Another option for liberals, which seems to be the one that many of them take, is to try to unring the bell of corporate capture, seeking amendments and reforms within frameworks of national governments now so subject to the whims of transnational capital that they resemble little more than wholly owned subsidiaries. Without any hope of achieving meaningful reforms within a system lurching conspicuously into police state surveillance and corporate-driven totalitarianism predicated on the neoliberal ideology of capitalist supremacism, movements for reform, at best, take on a performative aspect, one of keeping up appearances. If transnational corporate capitalism attempts to maintain the fiction of a pulse within liberal democracy for its own cynical purposes, then it is aided and abetted by performative liberals, captive to their own false pride. Both keep the corpse walking and waving, Weekend at Bernies-style, and both for reasons that much prefer not to be stated openly.

We find various attempts within liberal academia then to close the barn doors after the horse has bolted.

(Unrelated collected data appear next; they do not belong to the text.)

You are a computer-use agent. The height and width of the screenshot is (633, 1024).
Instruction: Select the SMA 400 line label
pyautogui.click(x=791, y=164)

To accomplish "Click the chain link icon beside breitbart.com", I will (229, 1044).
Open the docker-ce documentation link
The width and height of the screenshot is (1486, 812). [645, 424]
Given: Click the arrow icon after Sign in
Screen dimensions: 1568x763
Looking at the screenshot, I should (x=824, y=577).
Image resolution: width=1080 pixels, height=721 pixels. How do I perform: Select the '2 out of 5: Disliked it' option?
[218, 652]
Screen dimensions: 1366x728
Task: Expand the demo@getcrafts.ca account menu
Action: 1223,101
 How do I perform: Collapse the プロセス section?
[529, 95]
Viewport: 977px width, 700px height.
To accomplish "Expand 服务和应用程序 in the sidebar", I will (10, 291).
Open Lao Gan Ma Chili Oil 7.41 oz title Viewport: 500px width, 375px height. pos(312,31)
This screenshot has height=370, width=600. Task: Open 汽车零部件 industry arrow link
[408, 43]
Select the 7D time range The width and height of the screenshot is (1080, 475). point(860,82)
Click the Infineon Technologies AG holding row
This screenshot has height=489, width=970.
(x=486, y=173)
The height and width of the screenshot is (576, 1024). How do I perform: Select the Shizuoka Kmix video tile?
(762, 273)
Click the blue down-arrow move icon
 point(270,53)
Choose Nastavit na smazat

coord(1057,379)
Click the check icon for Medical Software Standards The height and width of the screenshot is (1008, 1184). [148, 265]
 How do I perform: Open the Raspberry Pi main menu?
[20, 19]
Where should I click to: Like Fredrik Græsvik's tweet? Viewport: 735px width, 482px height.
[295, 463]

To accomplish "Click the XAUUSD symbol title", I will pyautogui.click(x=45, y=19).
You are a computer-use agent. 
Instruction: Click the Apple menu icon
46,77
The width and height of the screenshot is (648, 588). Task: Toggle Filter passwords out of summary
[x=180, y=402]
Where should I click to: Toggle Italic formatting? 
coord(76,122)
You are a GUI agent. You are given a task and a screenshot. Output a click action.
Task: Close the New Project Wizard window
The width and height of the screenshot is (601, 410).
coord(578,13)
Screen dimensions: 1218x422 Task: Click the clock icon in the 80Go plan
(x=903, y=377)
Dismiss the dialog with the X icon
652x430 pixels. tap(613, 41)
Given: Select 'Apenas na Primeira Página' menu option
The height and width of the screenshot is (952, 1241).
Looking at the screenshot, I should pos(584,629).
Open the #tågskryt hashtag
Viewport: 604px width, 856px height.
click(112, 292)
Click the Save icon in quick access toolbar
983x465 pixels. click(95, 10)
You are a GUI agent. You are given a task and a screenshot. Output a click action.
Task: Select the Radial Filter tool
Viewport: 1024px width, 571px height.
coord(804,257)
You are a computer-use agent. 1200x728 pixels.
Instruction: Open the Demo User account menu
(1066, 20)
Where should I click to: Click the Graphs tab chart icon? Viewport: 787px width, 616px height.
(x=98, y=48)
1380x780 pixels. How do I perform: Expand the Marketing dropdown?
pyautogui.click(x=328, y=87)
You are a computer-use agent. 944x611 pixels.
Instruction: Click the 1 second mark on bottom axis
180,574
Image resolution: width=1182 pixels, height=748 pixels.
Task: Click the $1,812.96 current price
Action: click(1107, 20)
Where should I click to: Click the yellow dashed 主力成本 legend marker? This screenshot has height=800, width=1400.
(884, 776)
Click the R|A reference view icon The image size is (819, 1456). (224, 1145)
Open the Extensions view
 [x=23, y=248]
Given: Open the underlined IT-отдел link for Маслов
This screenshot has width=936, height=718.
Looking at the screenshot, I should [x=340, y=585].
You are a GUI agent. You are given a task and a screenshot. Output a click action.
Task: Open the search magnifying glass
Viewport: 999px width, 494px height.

Such reflect in one form or another commentary from political theorist Karl Polanyi around the idea of ‘re-embedding capitalism,’ of re-associating capitalist markets with the social and community environments they operate within and to re-anchor them in the needs and rights of the individual. Just as we might do what’s right rather than what we’re told instead of doing what we’re told rather than what’s right, so too might economies serve individuals, rather than individuals be made to serve economies, while being told to do what they’re told rather than what’s right. For his part, Polanyi died in 1966 and did not live to see the growth of transnational corporations and globalisation carried out under neoliberal conditions. No less significantly, Polanyi died only four years after the publication of Rachel Carson’s The Silent Spring, the work largely credited with launching the ecological movement.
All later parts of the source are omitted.